**Working data:**
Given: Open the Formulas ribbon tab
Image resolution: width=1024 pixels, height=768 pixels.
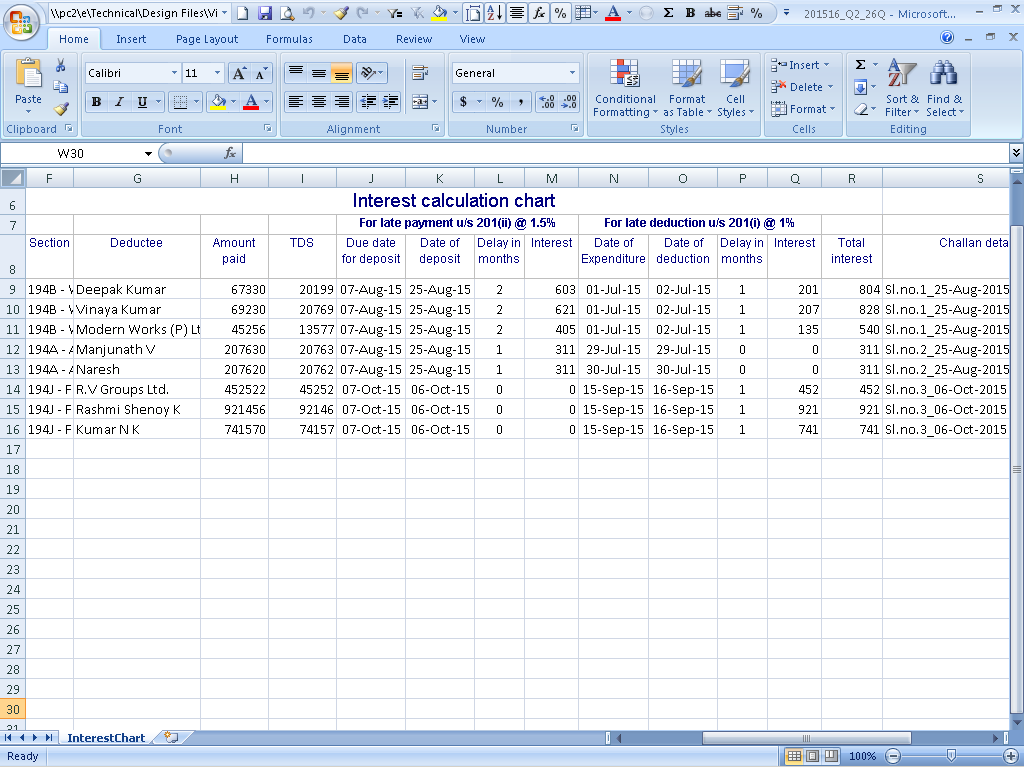Looking at the screenshot, I should tap(289, 39).
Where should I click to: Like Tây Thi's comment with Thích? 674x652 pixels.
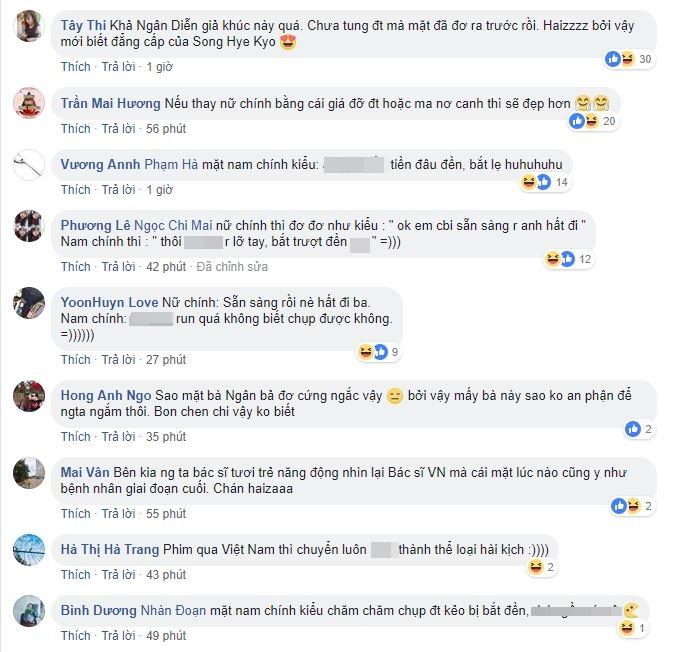(76, 67)
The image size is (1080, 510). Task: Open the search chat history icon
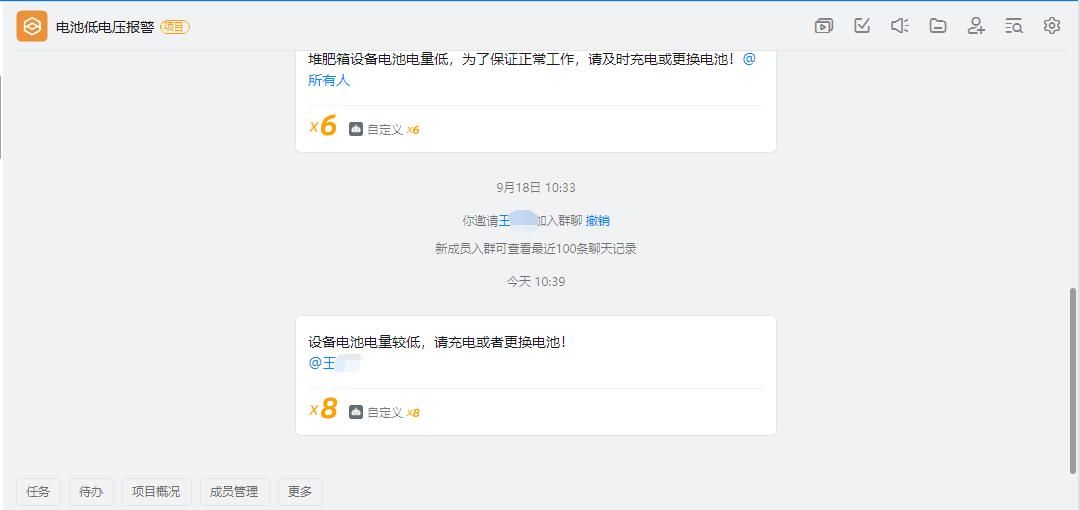click(1014, 26)
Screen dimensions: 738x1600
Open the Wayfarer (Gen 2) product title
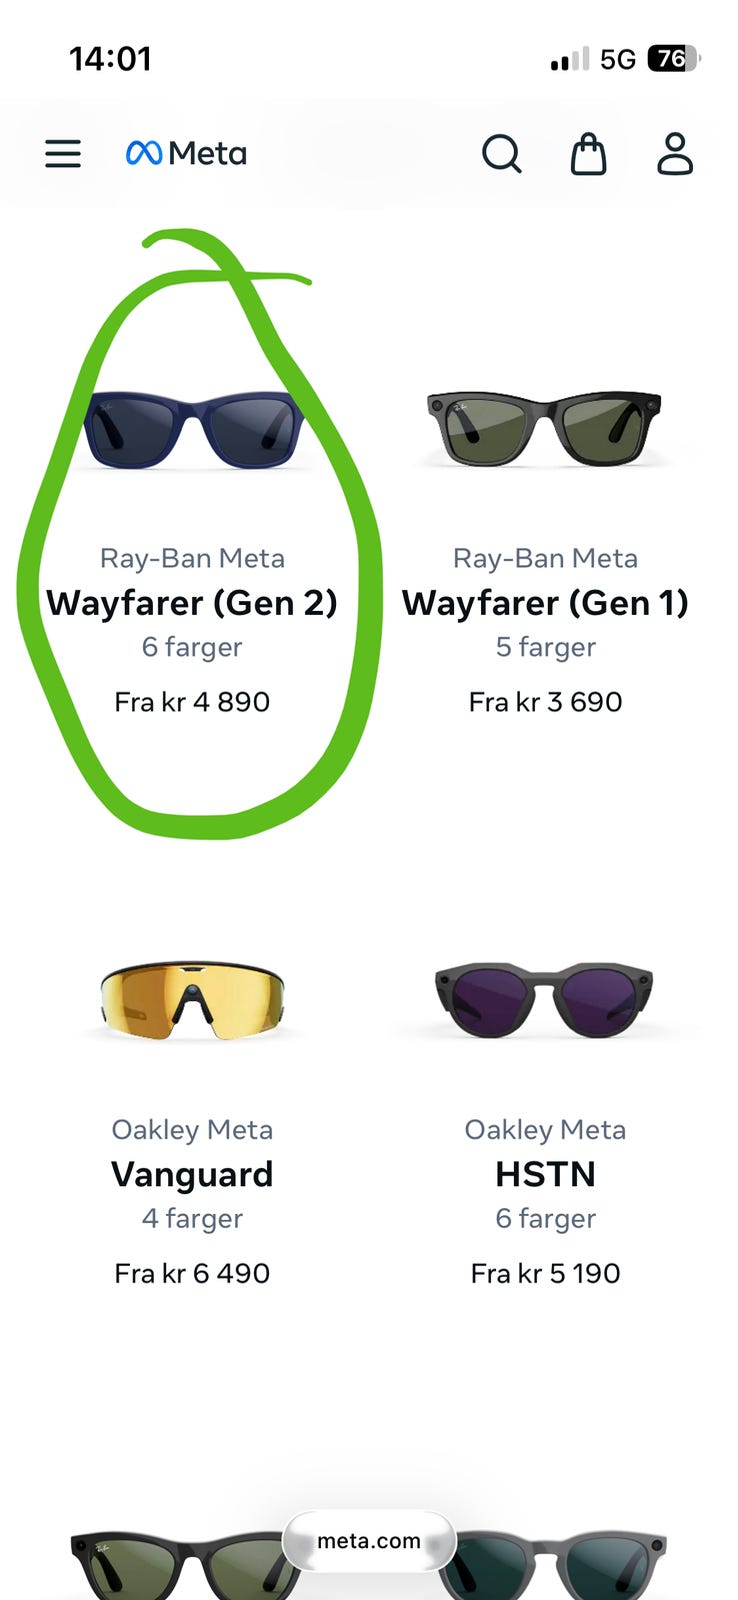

**What the task requires:** Repeat the material above exactly, so that every entry appears but no picture does.

**Solution for this task:**
Given: Open the Formulas ribbon tab
Image resolution: width=1024 pixels, height=768 pixels.
Looking at the screenshot, I should tap(289, 39).
Where should I click to: Like Tây Thi's comment with Thích? 674x652 pixels.
(76, 67)
The image size is (1080, 510). Task: Open the search chat history icon
click(1014, 26)
Screen dimensions: 738x1600
Open the Wayfarer (Gen 2) product title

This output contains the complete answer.